* _Requirement_
From the records below, set down exactly the lines starting with the line that contains "Select the L2" and going on through the line that contains "You are a computer-use agent. Viewport: 1456px". Nothing else is wanted.

====

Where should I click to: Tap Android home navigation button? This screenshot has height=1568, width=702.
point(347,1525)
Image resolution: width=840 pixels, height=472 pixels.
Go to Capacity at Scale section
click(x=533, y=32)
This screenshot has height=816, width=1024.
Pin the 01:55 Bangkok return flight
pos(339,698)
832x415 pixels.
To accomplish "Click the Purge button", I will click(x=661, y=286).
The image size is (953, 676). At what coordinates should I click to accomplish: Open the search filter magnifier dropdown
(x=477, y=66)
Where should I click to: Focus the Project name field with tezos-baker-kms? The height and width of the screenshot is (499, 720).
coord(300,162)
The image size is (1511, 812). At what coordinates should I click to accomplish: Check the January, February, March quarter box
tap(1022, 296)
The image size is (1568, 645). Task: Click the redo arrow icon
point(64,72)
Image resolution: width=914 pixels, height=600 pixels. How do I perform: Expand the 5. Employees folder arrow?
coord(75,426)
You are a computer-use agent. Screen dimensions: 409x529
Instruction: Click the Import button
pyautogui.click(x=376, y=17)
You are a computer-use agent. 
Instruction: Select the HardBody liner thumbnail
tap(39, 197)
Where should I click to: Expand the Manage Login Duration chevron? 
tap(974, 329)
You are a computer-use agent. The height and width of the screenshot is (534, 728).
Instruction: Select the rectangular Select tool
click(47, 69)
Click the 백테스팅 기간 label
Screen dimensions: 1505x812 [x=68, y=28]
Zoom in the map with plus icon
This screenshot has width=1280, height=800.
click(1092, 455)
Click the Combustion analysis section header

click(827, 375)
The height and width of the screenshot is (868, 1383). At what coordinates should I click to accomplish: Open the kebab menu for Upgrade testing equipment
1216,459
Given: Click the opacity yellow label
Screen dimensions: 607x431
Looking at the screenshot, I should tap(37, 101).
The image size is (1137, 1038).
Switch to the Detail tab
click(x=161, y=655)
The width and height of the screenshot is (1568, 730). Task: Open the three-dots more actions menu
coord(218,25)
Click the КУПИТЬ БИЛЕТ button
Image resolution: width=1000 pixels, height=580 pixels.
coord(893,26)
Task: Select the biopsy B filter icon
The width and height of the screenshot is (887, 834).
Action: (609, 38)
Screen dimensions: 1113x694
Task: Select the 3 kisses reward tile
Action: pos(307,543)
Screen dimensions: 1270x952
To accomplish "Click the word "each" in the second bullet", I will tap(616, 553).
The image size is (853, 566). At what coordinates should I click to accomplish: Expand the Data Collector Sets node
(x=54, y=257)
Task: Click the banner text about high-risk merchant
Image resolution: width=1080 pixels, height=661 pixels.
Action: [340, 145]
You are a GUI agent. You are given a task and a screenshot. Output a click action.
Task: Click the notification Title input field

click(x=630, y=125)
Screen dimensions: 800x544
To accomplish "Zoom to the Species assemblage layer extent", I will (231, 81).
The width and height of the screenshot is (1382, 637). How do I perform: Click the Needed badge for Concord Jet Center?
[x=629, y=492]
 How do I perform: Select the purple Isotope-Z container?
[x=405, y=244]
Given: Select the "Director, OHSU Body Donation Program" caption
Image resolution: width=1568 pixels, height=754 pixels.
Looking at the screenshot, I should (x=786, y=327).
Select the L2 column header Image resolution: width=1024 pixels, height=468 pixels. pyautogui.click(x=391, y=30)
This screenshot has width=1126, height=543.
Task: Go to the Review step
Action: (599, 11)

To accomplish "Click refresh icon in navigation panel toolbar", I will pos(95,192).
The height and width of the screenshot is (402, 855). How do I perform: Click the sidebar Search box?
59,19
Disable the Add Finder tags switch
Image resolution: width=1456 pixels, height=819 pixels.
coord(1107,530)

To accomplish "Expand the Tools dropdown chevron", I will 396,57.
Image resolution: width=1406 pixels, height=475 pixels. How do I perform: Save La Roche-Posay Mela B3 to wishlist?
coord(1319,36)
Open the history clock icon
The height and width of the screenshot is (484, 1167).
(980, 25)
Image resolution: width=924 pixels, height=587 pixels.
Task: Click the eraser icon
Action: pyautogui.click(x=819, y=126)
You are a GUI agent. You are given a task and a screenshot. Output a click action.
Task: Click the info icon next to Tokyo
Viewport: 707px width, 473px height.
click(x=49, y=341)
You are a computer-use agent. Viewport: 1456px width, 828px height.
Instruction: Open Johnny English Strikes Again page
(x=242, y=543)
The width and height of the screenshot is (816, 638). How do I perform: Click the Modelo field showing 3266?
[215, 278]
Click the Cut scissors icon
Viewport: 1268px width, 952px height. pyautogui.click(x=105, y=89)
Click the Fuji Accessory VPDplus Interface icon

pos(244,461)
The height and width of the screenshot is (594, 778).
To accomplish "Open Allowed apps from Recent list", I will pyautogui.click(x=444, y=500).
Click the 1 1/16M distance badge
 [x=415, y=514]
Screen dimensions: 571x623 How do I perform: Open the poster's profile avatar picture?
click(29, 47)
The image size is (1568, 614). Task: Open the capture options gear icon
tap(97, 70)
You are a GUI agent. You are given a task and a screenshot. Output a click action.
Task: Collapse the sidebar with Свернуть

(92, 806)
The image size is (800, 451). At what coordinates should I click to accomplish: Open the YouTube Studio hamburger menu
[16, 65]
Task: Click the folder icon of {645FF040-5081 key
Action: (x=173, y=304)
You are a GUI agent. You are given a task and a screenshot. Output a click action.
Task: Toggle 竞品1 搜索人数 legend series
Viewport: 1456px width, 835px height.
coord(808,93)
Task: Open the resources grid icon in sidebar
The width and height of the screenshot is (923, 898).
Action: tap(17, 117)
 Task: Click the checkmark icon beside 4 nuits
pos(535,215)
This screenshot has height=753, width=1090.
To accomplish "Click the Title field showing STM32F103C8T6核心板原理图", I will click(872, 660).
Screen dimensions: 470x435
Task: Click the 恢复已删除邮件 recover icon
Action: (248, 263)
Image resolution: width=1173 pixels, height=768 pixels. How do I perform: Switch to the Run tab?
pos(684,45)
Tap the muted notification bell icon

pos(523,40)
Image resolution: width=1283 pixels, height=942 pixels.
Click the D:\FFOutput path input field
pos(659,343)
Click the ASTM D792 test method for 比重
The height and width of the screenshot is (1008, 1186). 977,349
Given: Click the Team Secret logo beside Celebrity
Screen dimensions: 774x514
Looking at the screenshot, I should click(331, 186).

====

* _Output_
Select the L2 column header Image resolution: width=1024 pixels, height=468 pixels. pyautogui.click(x=391, y=30)
This screenshot has width=1126, height=543.
Task: Go to the Review step
Action: (599, 11)

To accomplish "Click refresh icon in navigation panel toolbar", I will pos(95,192).
The height and width of the screenshot is (402, 855). How do I perform: Click the sidebar Search box?
59,19
Disable the Add Finder tags switch
Image resolution: width=1456 pixels, height=819 pixels.
coord(1107,530)

To accomplish "Expand the Tools dropdown chevron", I will 396,57.
Image resolution: width=1406 pixels, height=475 pixels. How do I perform: Save La Roche-Posay Mela B3 to wishlist?
coord(1319,36)
Open the history clock icon
The height and width of the screenshot is (484, 1167).
(980, 25)
Image resolution: width=924 pixels, height=587 pixels.
Task: Click the eraser icon
Action: pyautogui.click(x=819, y=126)
You are a GUI agent. You are given a task and a screenshot. Output a click action.
Task: Click the info icon next to Tokyo
Viewport: 707px width, 473px height.
click(x=49, y=341)
You are a computer-use agent. Viewport: 1456px width, 828px height.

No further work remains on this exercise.